Tuesday, August 28, 2007

I give up.

I found myself in tears as I was driving home tonight. I'd been round best friend's new house helping unpack stuff with her and her fiance. Her fiance is possibly the most compassionate man alive but sometimes he just doesn't really have a clue. He started asking me about men and can't really understand why at the moment I want to be alone. It's just all the flatmate stuff really took it's toll on me and the thought of being screwwed over again just doesn't really do it for me. Of course they don't know anything about Flatmate so just thing I've been single for quite a while and off men and can't really understand why. He even started trying to set me up with his brother but I was just no into that idea at all.
I don't know why it made me cry, it just did. It wasn't about them and what they have, it was more about me and what I don't have or in fact want. Maybe I should want it but I just don't. I just don't wana get screwwed over and no matter what it seems that I'm that type of girl, the type of girl that gets screwwed over and there's nothing I can fucking do about it.

3 Comments:

Blogger Scotty said...

When some are in relationships, they forget what its like to not have someone there for you all of the time. They don't remember what it feels like to want to be alone and take care of yourself.

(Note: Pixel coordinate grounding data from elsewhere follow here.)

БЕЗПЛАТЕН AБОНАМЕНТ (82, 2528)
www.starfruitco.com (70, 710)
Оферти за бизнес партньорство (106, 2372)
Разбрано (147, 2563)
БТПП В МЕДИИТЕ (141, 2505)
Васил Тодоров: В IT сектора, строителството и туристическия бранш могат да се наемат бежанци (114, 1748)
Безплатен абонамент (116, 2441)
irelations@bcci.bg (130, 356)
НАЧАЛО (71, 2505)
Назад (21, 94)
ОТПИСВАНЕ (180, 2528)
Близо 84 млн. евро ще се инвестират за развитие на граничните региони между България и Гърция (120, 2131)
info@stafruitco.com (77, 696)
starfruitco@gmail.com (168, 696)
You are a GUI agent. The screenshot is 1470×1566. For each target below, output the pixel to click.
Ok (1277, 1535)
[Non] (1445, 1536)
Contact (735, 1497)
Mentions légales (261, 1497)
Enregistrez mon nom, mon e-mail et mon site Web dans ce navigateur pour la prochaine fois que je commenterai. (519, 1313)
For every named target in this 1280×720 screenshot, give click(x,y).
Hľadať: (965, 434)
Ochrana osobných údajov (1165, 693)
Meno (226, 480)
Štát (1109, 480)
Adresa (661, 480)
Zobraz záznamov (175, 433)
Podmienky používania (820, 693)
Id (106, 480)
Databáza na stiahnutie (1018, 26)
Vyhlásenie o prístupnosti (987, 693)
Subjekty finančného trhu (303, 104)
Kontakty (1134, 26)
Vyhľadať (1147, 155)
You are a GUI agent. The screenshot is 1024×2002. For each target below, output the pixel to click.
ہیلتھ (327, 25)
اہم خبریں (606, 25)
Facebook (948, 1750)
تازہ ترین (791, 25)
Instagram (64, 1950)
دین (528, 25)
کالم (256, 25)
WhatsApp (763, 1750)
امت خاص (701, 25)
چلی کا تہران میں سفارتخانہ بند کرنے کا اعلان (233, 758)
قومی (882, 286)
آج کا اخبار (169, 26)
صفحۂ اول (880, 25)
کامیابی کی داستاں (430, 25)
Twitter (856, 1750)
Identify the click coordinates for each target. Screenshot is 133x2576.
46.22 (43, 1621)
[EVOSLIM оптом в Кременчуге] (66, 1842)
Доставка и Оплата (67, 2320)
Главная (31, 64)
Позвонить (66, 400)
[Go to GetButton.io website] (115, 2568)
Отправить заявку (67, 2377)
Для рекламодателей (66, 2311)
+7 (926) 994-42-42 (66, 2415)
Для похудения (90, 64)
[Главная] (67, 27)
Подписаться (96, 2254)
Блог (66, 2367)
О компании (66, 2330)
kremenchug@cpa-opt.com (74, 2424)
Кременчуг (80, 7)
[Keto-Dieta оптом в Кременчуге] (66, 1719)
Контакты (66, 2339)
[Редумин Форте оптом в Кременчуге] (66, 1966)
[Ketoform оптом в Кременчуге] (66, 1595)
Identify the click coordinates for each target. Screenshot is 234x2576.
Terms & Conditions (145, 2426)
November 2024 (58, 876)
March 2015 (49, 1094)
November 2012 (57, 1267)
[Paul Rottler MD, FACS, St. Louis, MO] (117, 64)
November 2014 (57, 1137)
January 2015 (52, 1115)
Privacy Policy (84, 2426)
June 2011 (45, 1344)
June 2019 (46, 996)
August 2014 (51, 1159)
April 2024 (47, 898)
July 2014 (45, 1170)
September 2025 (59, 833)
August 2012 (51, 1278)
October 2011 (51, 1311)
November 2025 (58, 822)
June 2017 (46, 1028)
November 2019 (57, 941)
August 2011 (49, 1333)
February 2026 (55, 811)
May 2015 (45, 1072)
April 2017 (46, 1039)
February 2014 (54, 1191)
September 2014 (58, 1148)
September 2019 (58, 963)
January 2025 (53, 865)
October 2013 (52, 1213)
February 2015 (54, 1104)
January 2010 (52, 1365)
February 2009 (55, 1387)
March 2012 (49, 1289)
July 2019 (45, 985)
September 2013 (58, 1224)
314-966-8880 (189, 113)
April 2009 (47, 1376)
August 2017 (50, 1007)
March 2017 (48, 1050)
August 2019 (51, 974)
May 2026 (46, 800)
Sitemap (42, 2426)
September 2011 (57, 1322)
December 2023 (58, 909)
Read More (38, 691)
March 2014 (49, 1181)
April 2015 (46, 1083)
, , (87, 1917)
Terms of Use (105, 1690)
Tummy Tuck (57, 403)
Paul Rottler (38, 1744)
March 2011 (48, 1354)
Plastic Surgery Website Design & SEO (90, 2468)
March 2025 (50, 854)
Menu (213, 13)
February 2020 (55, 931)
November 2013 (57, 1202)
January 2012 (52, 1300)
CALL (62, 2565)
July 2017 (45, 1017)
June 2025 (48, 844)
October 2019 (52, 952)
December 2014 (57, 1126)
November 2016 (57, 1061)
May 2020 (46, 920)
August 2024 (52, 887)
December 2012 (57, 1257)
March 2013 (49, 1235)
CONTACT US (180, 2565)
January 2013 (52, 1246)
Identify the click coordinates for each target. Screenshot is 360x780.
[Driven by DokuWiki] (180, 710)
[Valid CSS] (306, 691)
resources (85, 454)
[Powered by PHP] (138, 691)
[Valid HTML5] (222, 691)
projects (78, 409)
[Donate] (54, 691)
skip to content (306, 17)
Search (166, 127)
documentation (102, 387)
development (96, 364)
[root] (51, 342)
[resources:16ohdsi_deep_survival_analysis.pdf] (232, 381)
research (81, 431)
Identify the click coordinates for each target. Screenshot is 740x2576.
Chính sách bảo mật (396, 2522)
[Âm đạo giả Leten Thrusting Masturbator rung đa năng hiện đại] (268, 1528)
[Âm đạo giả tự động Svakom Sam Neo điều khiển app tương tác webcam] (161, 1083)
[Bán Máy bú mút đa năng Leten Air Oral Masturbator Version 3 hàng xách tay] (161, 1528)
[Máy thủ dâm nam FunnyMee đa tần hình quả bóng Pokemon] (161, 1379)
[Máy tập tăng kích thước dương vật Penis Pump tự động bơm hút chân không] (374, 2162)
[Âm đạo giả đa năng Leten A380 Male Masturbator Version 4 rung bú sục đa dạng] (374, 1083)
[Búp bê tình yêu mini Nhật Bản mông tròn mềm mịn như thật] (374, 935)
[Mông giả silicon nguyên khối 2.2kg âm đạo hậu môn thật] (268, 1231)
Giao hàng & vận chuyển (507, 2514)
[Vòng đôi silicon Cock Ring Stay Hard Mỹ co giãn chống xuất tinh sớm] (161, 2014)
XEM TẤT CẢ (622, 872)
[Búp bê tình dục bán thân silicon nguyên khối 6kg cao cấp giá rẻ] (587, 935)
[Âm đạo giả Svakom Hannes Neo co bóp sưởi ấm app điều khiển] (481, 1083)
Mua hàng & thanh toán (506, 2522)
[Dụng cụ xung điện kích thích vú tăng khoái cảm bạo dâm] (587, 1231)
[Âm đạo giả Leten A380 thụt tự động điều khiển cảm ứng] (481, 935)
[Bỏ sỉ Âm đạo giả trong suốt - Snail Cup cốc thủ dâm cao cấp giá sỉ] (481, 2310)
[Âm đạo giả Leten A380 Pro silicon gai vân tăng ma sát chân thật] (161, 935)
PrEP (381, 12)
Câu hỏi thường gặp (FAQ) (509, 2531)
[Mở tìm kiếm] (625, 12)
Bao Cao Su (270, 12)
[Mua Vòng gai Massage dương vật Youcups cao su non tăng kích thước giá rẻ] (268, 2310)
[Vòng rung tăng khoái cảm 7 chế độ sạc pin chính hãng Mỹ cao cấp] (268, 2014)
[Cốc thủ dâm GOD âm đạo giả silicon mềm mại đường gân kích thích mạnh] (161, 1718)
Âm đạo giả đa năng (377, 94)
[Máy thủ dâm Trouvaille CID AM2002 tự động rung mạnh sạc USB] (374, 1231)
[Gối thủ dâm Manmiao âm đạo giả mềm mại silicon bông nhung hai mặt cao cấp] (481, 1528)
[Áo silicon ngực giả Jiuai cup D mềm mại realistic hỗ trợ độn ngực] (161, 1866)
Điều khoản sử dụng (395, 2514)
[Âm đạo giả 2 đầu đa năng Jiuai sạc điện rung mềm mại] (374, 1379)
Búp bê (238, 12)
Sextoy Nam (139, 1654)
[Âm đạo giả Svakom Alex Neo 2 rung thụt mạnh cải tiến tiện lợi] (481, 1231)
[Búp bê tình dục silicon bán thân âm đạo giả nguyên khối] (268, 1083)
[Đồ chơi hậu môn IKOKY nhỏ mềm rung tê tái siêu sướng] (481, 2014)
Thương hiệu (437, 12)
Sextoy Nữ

Your time will come, just make sure that when you are in a relationship you don't forget those that aren't.

2:54 PM  
Blogger bondibetty said...

Sending big hugs to you gorgeous!

Scotty, as usual, is spot on. It's hard and it sucks, but you'll be OK.

Our princes will come. Until then, we get to be single and fabulous!

5:16 PM  
Blogger coffeesnob said...

sticking their oar in is what friends do. it's usually well-meant oarsmanship, of course.